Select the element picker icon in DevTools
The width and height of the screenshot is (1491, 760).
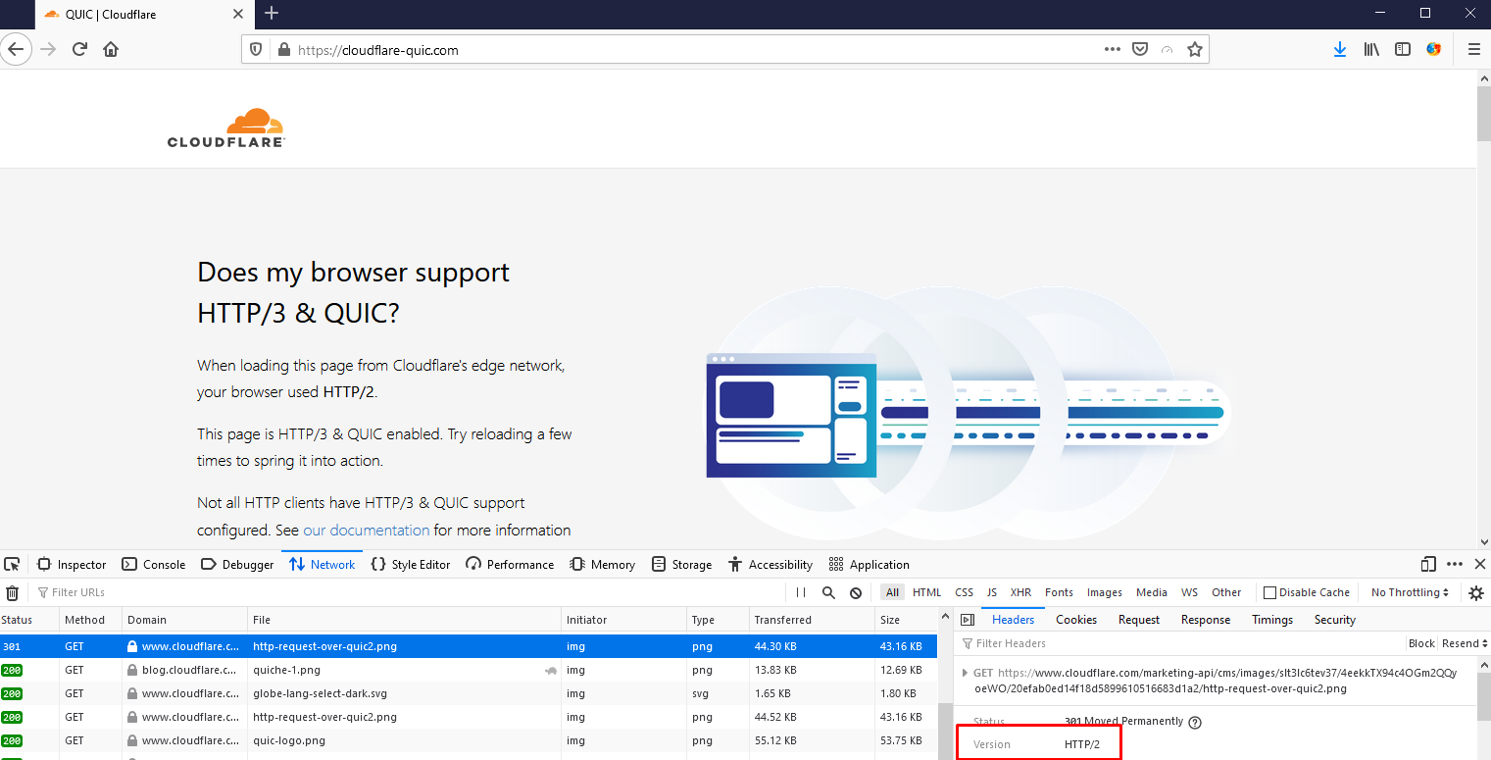pos(12,563)
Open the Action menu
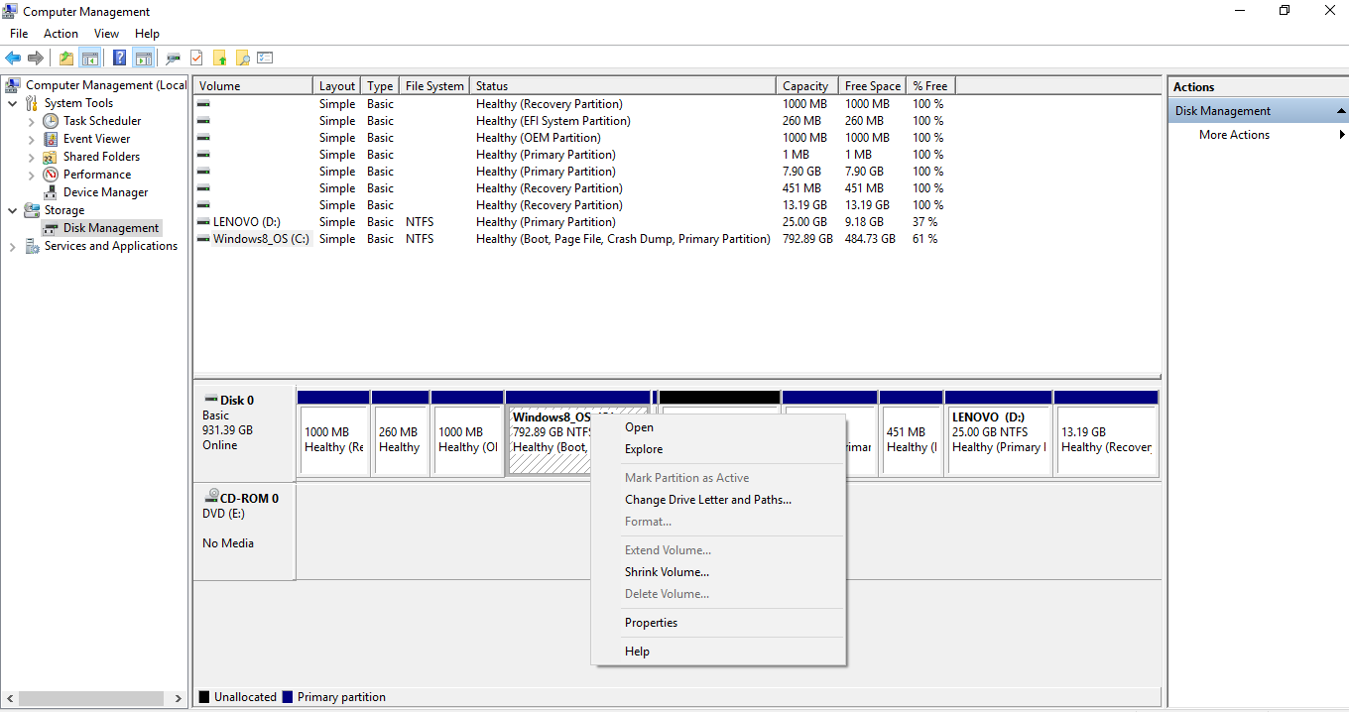The height and width of the screenshot is (712, 1349). (61, 34)
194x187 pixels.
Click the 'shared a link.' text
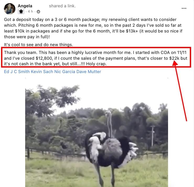pyautogui.click(x=62, y=6)
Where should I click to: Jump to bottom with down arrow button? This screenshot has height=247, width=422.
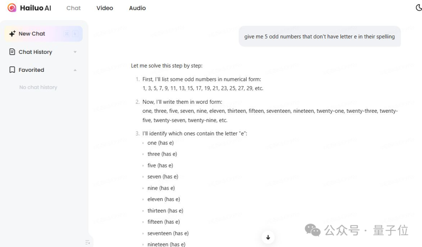(x=268, y=237)
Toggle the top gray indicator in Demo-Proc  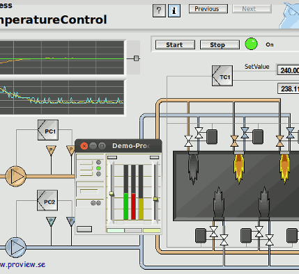coord(98,162)
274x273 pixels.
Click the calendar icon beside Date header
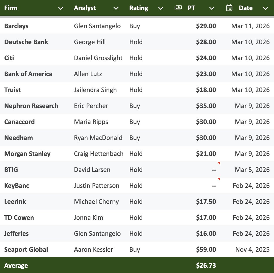coord(229,8)
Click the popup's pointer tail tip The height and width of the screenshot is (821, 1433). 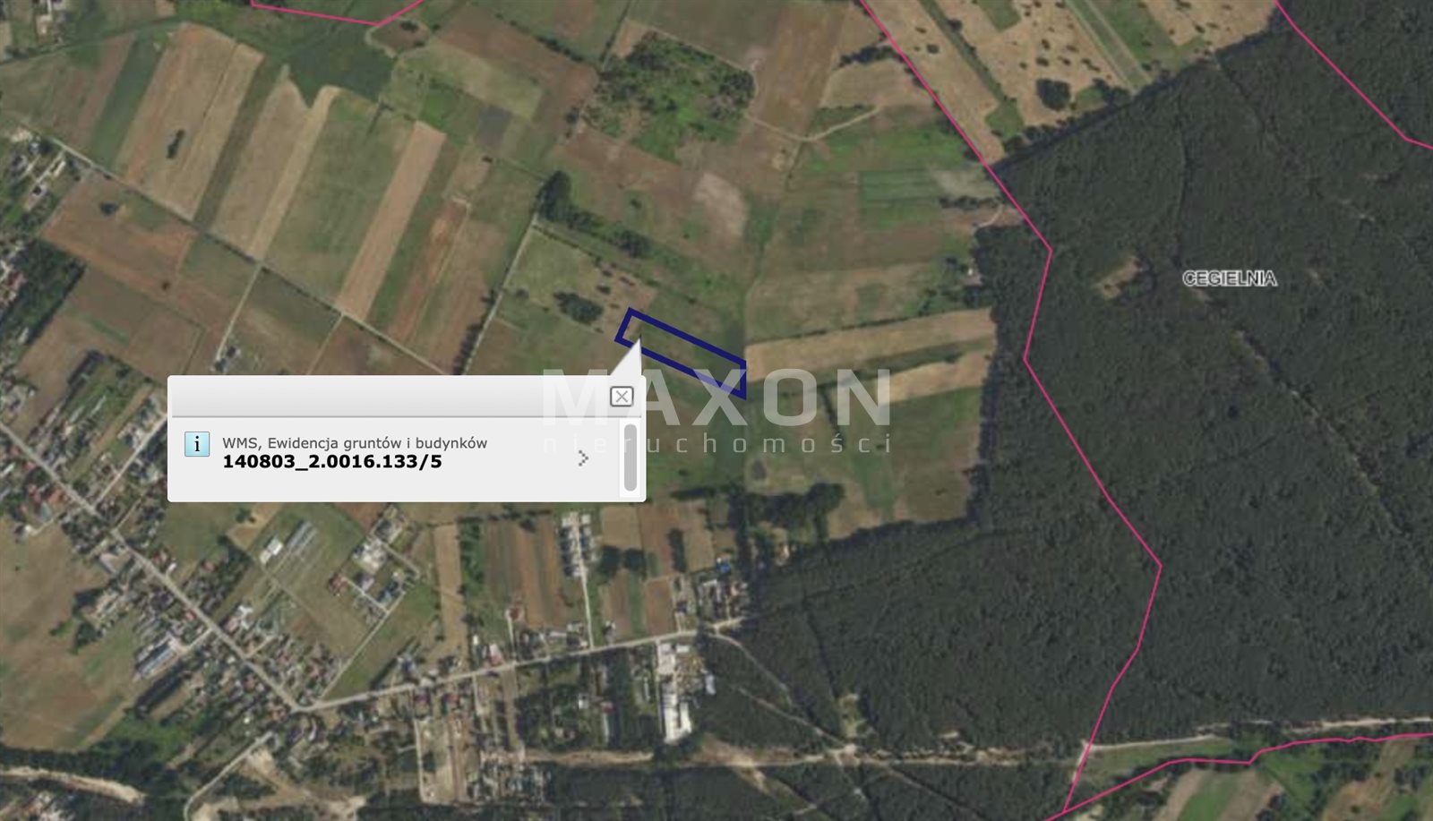(639, 341)
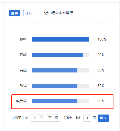
Task: Click the disabled 上一页 button
Action: pyautogui.click(x=38, y=118)
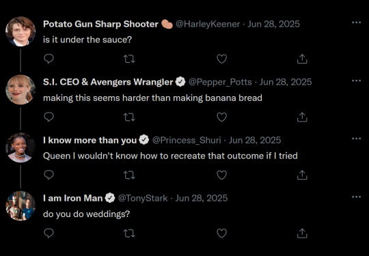Like HarleyKeener's 'under the sauce' tweet
This screenshot has width=369, height=256.
click(221, 59)
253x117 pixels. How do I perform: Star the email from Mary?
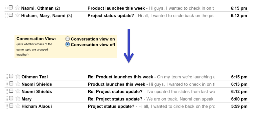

Your instructions: Starting with the line that contains "194x187 pixels." and continuing through the line that contains "(x=268, y=237)", arrange those lines of the records as a JSON list of strings, one string per line, with blank lines omitted. Leave the pictures out of the list.

Response:
[
  "194x187 pixels.",
  "Click the 'shared a link.' text",
  "pyautogui.click(x=62, y=6)",
  "Where should I click to: Jump to bottom with down arrow button? This screenshot has height=247, width=422.",
  "(x=268, y=237)"
]